Continuing our look at classic job interview situations, today we will address one that has a long history of being misunderstood: "What is your greatest weakness?" Like many overused questions, this one has been in the popular consciousness for so long that applicants have evolved a standard way of answering it by citing good traits about themselves in a falsely modest way.
Despite all of the writing on this particular question, it doesn't seem to be going away, and companies need to be aware of both how they ask it and what the response is. In 2013, Alison Green advised applicants to be genuine when answering this question and come with a list of answers prepared.

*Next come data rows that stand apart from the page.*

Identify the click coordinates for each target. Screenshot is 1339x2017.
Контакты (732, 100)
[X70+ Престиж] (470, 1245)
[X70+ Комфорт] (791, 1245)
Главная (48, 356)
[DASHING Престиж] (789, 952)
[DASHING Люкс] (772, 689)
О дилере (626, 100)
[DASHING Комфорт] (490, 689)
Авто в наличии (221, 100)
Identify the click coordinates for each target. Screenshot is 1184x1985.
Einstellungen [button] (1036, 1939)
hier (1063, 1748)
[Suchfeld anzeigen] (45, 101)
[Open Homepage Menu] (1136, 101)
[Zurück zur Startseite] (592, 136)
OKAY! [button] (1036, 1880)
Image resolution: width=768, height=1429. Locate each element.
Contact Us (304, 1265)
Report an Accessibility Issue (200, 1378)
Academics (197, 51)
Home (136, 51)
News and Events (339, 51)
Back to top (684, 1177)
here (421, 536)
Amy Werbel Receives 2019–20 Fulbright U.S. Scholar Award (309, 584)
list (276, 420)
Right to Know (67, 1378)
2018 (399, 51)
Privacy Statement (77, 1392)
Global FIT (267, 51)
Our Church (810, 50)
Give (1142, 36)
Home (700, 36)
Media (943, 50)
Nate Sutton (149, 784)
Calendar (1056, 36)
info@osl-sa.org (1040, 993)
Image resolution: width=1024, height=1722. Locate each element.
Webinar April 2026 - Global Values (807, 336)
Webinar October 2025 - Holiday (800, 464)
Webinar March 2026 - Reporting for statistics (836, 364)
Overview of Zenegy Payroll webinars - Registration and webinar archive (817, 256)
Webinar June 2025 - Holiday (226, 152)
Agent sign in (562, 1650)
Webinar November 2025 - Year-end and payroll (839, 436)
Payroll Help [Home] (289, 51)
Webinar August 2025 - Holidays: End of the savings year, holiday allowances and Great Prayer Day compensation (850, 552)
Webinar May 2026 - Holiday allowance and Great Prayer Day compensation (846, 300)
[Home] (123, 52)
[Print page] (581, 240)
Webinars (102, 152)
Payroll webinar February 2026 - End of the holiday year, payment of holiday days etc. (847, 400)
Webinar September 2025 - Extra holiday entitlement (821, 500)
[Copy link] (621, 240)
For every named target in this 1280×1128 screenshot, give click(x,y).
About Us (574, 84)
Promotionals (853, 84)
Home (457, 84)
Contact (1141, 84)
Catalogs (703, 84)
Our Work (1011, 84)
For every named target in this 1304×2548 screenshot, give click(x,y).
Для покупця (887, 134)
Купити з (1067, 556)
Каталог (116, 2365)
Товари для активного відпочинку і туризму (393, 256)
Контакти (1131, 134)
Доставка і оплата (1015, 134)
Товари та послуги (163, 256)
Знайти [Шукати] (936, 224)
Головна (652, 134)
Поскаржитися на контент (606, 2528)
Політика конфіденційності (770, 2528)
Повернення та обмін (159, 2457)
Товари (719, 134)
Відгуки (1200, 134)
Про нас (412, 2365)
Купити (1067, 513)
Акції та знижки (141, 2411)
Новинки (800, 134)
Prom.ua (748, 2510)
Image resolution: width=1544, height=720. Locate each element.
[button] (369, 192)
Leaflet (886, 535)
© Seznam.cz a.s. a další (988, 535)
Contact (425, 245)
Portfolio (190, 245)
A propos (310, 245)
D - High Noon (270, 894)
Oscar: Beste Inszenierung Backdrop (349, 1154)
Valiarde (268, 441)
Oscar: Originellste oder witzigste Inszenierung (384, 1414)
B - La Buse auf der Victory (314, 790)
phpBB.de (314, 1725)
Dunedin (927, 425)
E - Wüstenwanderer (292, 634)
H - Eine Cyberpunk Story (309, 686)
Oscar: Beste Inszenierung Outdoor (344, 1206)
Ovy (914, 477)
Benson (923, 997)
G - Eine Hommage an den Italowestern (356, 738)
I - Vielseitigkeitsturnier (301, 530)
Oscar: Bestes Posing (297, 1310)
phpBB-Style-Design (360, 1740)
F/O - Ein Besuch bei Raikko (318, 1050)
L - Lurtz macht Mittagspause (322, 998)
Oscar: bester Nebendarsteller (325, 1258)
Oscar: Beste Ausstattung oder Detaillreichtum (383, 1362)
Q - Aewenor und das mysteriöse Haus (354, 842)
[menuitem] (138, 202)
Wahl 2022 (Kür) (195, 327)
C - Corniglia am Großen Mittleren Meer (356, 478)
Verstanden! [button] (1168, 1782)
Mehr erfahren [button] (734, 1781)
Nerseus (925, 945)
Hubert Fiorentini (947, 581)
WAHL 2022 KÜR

If a person uses specific examples and partnering them with ways that they hope to improve their behavior, the response is likely to be more effective and illuminating.
On the other hand, there are some who believe that companies shouldn't ask this question at all. In a blog post from 2012, Ash Moran of PatchSpace said that it doesn't accurately measure whether a person would make a good employee.
"To ask what an individual's greatest weakness is during an interview to decide whether they should join an organization is nonsense," he wrote. "The candidate will have many strengths and weaknesses, but the only ones that matter are the ones that become relevant once he is embedded as an employee in his new team."
It's possible that your business has used this question for years and wants to revise the standard hiring questions. Whether this is the case or a candidate gives an answer to a question that needs to be specially marked and recorded, HR process engineering is potentially useful for making the job interview more efficient.